The sweet spot is usually:

  • move fast now
  • preserve flexibility later

That’s where orchestration becomes interesting. It gives your team room to evolve the product. Your infrastructure can grow without forcing a rebuild every time requirements change.

“What does coverage actually look like across providers?”

This question matters a lot, but the danger is expecting a simple list of banks.

Because a “supported institution” from a list doesn’t always include:

  • stable connectivity
  • high conversion
  • reliable MFA handling
  • consistent transaction quality
  • support for a specific data product
  • or a smooth end-user experience

Different aggregators perform better in different scenarios.

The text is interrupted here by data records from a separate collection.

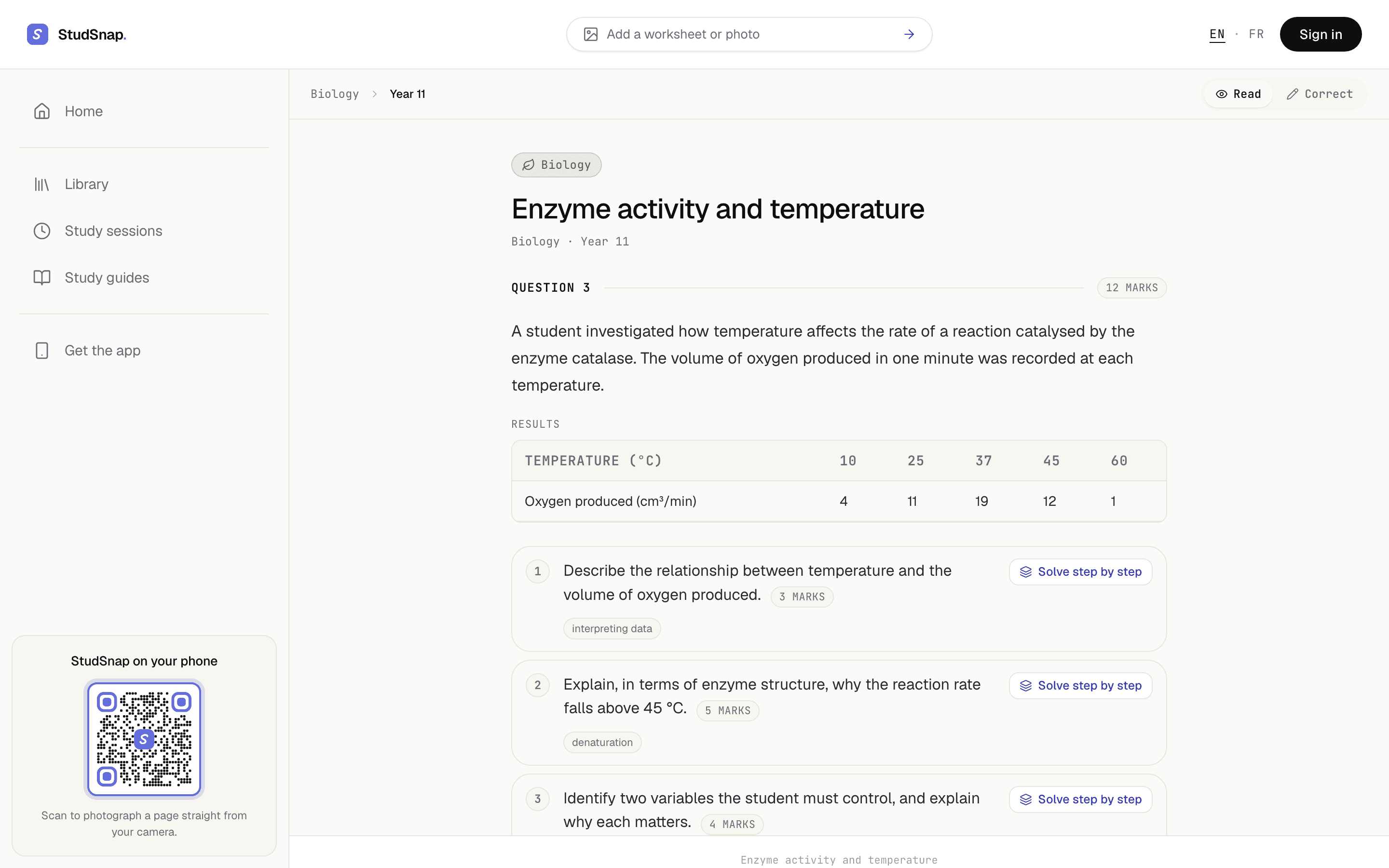Click the Add a worksheet or photo field
Image resolution: width=1389 pixels, height=868 pixels.
point(749,34)
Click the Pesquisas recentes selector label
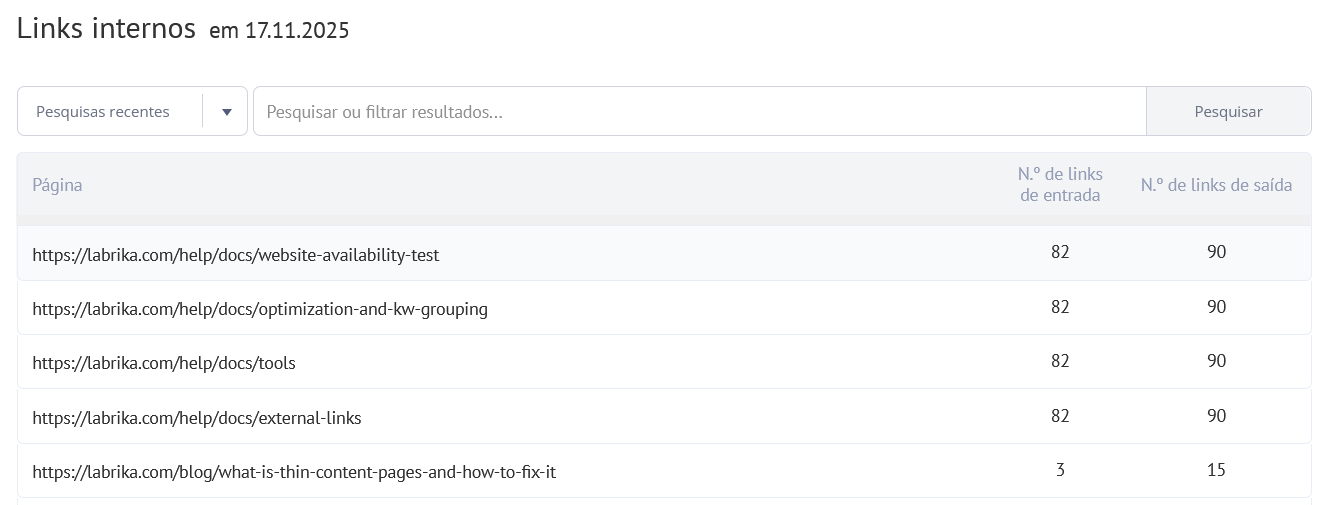 (103, 112)
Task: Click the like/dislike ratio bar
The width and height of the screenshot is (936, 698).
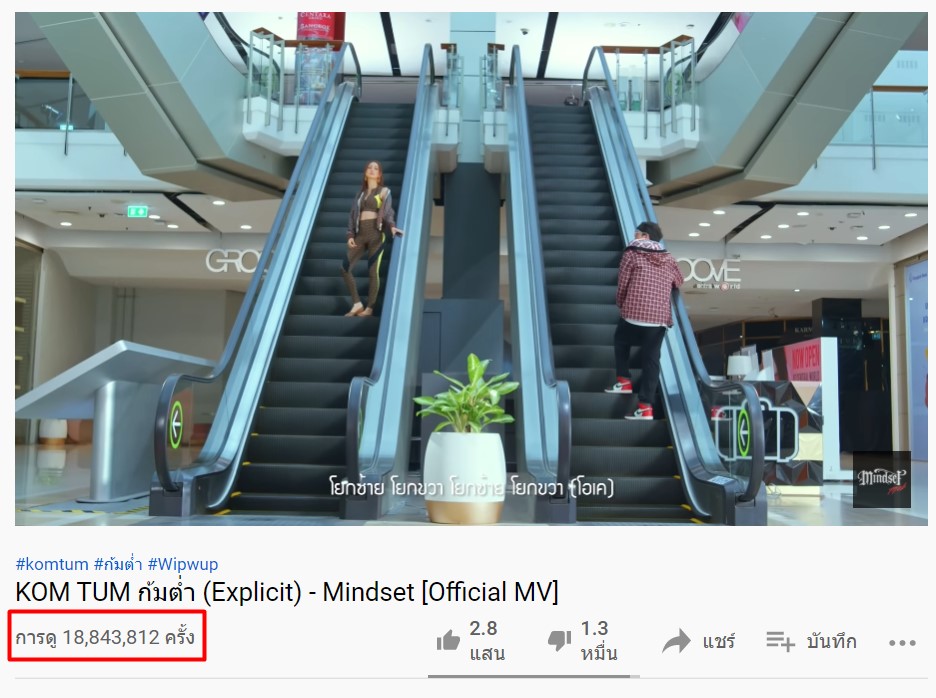Action: click(534, 677)
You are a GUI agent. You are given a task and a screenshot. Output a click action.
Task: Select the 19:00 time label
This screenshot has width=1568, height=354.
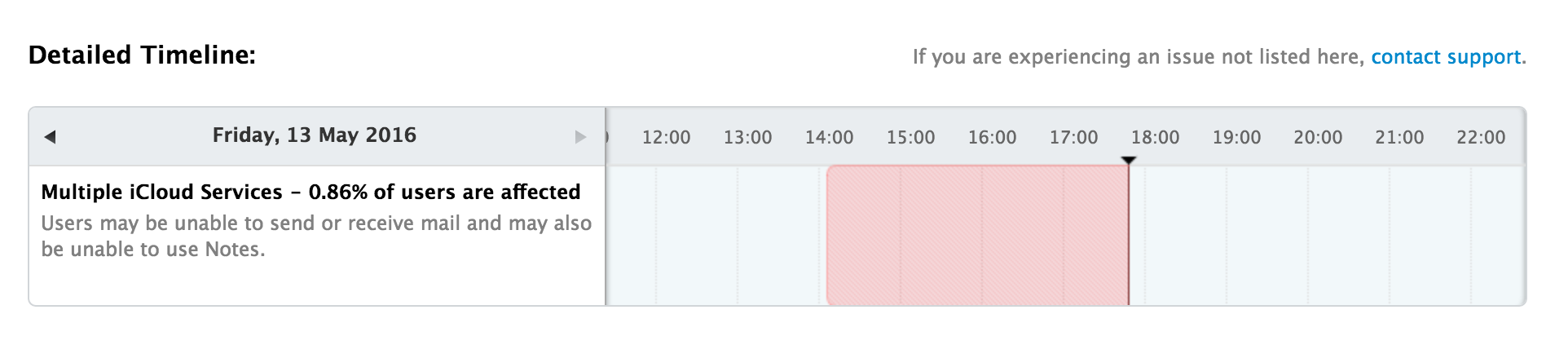pyautogui.click(x=1236, y=138)
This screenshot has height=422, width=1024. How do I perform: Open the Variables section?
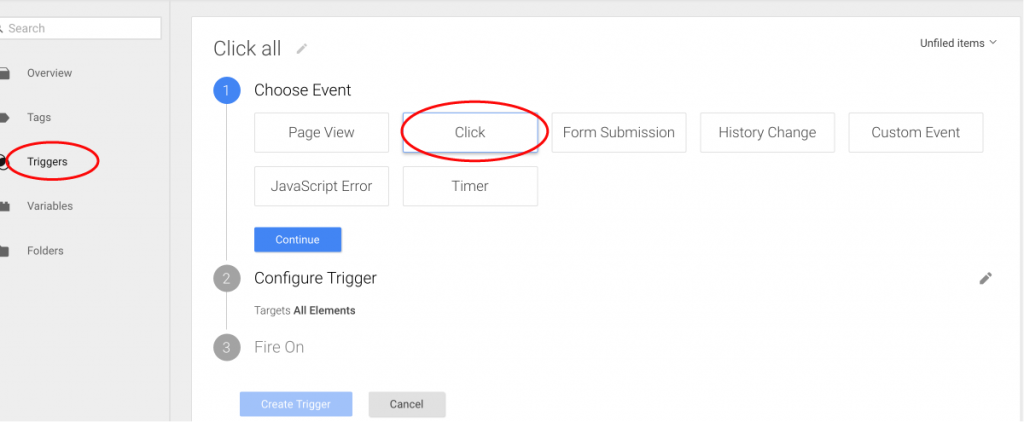(50, 206)
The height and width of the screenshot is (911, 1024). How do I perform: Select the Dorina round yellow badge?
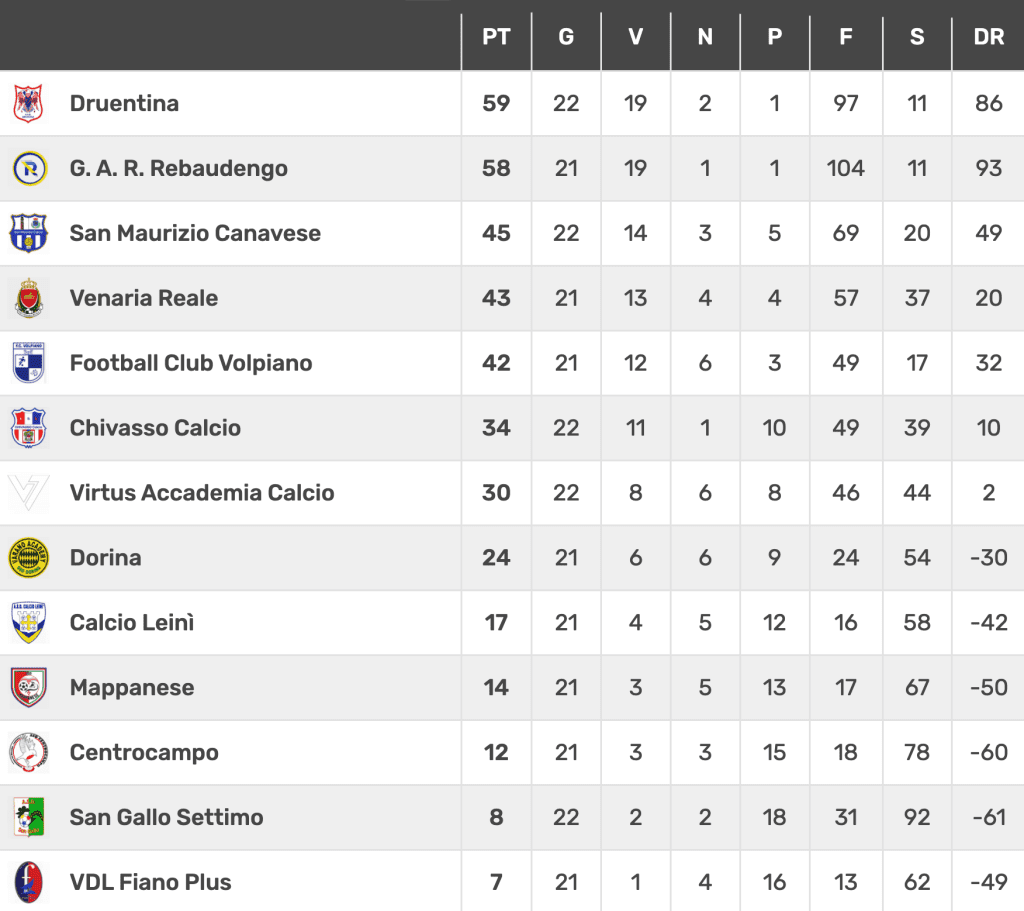29,558
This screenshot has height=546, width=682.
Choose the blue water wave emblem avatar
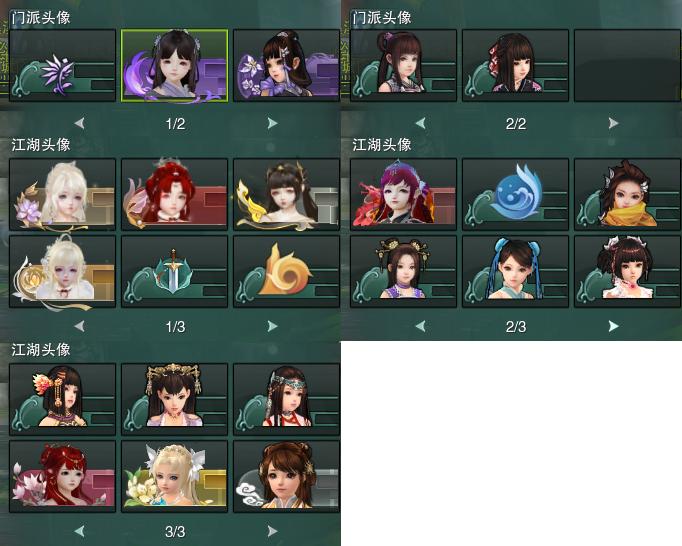click(x=515, y=194)
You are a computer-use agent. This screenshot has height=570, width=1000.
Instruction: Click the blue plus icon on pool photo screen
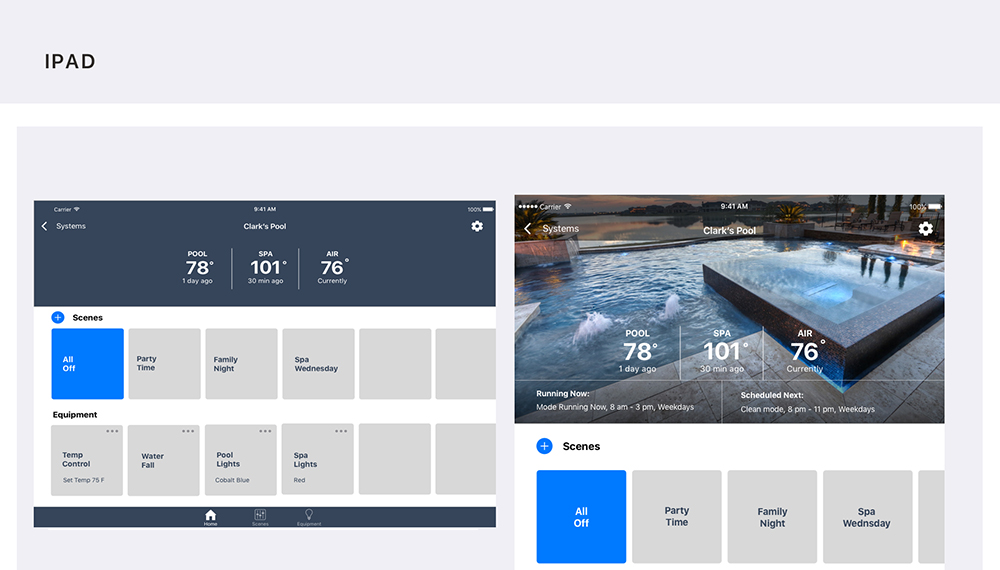544,446
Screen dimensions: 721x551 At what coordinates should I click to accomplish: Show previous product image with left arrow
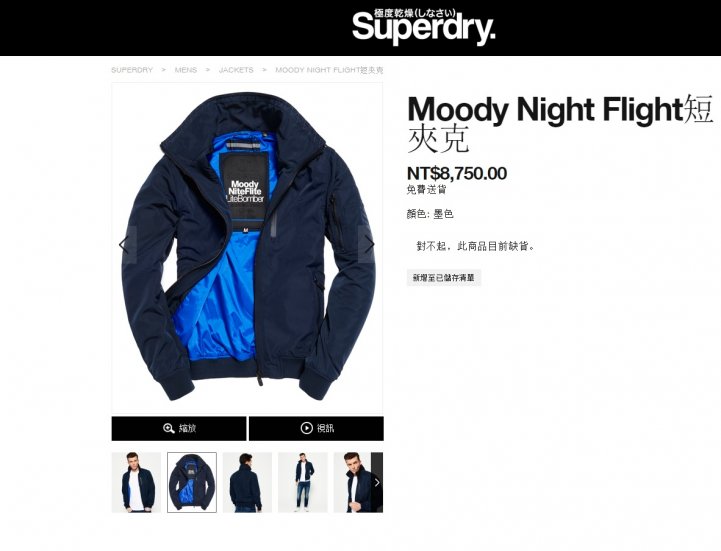tap(124, 245)
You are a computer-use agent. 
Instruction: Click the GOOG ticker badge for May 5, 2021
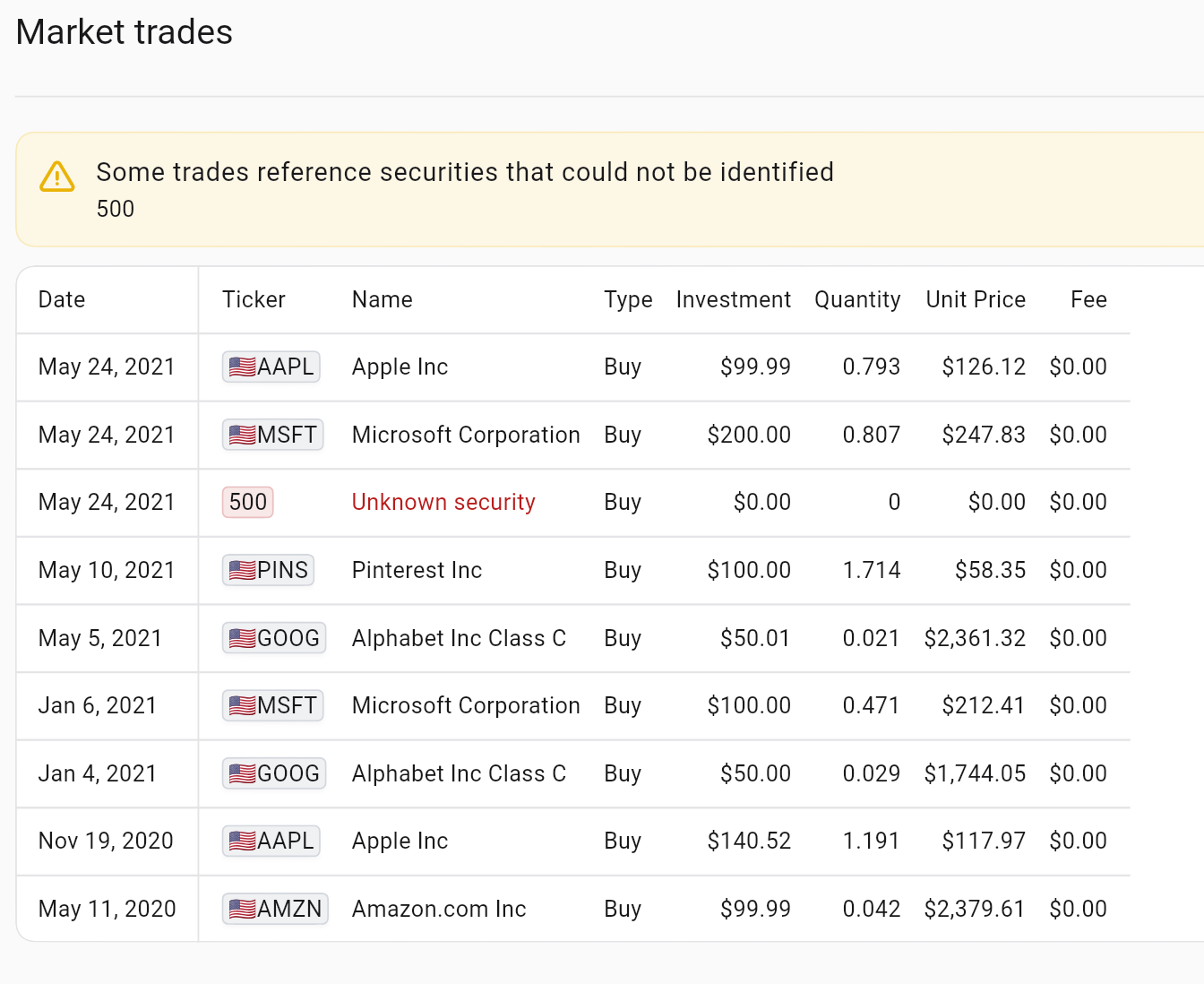click(274, 638)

Some have stronger coverage in certain regions.
Some handle specific institutions better.
Some perform better for lending workflows versus personal financial management.

Your users just want the connection to work. When account linking fails, users rarely blame the infrastructure provider.

They blame your app.

That’s why many fintech teams eventually start thinking less about “which aggregator is best” and more about “How do we maximize successful connections for our users?”

That’s a different mindset entirely.

“When should I actually think about orchestration?”

Usually earlier than teams expect.

Not because you need enterprise-grade infrastructure on day one, but because infrastructure decisions compound over time. The longer a product grows around rigid assumptions, the harder those assumptions become to unwind later.

The best fintech builders tend to think in phases.

Phase 1:

Ship fast. Validate the product. Find distribution.

Phase 2:

Improve reliability. Reduce operational headaches. Increase conversion.

Phase 3:

Build resilience. Add routing flexibility. Reduce vendor concentration risk.

The goal is building a stack that can evolve alongside the company. Infrastructure decisions that feel small at 10 customers can become existential at 100,000.


Final Thoughts

Every fintech founder wants the same thing when they set out:

  1. Get to market fast.
  2. Delight users.
  3. Stay alive long enough to matter.

That should absolutely be the priority. 

But the strongest teams also understand something important:
Today's shortcut has a way of becoming tomorrow’s bottleneck.

The challenge is choosing infrastructure that gives your company room to survive, adapt, and grow as the stakes get bigger.